L’isola di Brač, in Dalmazia, offre un terreno gravel plasmato da secoli di agricoltura terrazzata ed estrazione di pietra: un paesaggio di muretti a secco e cave storiche, lontano dal trambusto delle spiagge costiere.
Un entroterra tra muretti e cave
Da Supetar, principale porto dell’isola, i sentieri si addentrano nell’entroterra in direzione di Pučišća, città storica della lavorazione della pietra, e poi verso Bol sulla costa meridionale. Da mettere in conto circa 40 km e 600 m di dislivello per un giro rappresentativo dell’isola, su un terreno sassoso costeggiato da chilometri di muretti a secco che delimitano antichi appezzamenti agricoli.
Come affrontare l’uscita
Copertoni gravel robusti, intorno ai 40-45 mm, resistono meglio al calcare spigoloso che caratterizza alcuni sentieri dell’entroterra. Un kit di riparazione forature resta utile nei tratti più remoti, dove soccorsi e negozi si fanno rari.
Quando andarci
Da aprile a giugno e da settembre a ottobre, poiché il caldo estivo dalmata e l’assenza di ombra su buona parte dell’entroterra rendono l’uscita faticosa in piena estate.

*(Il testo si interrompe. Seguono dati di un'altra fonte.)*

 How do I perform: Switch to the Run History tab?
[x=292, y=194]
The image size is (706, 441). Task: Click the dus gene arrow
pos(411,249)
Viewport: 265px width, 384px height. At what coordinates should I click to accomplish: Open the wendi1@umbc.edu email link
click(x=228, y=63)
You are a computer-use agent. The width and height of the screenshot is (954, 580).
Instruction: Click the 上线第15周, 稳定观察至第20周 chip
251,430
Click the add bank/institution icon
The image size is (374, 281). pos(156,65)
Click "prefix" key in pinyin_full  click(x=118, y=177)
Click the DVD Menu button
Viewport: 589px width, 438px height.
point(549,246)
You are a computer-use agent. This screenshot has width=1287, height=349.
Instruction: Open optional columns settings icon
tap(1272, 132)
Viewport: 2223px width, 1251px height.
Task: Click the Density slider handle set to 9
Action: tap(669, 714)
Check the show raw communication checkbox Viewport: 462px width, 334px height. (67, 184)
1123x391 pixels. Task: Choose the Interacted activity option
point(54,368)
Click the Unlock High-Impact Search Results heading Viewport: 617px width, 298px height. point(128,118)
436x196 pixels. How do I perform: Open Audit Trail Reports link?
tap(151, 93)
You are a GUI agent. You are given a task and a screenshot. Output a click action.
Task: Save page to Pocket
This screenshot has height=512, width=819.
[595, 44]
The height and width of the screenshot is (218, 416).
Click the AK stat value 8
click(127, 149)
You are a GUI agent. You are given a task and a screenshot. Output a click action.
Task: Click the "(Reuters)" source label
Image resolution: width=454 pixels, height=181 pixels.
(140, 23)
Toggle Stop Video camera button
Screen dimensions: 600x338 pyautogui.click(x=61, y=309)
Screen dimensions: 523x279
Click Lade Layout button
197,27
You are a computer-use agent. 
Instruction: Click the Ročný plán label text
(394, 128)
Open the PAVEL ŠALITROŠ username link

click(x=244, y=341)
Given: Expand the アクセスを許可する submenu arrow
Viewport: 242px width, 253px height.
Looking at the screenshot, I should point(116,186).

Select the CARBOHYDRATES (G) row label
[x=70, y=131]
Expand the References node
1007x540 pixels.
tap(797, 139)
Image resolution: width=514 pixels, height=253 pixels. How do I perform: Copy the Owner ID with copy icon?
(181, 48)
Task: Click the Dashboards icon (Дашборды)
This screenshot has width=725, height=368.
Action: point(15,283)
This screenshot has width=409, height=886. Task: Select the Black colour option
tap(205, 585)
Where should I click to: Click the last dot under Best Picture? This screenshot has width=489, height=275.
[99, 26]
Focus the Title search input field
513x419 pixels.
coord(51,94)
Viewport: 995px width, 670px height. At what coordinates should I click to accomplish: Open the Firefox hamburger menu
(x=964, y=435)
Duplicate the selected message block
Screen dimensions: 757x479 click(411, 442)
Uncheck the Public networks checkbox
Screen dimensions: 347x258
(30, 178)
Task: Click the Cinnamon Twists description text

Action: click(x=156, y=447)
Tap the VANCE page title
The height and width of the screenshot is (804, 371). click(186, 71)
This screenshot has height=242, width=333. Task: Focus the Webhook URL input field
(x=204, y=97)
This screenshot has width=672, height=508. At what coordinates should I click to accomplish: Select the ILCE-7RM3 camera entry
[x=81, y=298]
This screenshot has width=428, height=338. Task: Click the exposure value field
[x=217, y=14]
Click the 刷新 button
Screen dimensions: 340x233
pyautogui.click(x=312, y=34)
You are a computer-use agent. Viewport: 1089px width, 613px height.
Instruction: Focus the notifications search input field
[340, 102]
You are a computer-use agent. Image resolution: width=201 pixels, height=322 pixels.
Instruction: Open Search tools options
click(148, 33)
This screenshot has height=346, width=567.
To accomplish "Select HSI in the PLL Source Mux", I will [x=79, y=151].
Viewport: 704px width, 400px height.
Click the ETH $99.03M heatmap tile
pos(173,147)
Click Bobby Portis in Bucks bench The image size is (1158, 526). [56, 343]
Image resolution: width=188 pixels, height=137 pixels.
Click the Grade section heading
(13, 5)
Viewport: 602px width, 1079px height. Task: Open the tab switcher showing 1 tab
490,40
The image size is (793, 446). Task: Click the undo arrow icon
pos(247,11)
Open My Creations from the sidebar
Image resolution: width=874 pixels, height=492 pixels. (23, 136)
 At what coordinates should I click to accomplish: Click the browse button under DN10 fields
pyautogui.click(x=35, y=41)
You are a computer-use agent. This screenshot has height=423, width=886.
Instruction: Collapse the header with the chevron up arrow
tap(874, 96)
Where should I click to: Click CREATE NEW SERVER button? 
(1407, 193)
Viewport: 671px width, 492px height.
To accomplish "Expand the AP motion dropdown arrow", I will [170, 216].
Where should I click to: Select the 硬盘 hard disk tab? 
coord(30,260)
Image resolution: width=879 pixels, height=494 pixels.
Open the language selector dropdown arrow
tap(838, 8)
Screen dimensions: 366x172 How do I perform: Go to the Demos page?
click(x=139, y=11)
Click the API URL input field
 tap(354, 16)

La primavera offre inoltre una vegetazione mediterranea ancora rigogliosa.
Buono a sapersi
Supetar, ben collegata con traghetti da Spalato, e Bol, celebre per la sua spiaggia di Zlatni Rat, offrono una scelta di alloggi corretta, con un accesso pratico alle isole vicine di Hvar e Šolta per prolungare il soggiorno nell’arcipelago dalmata.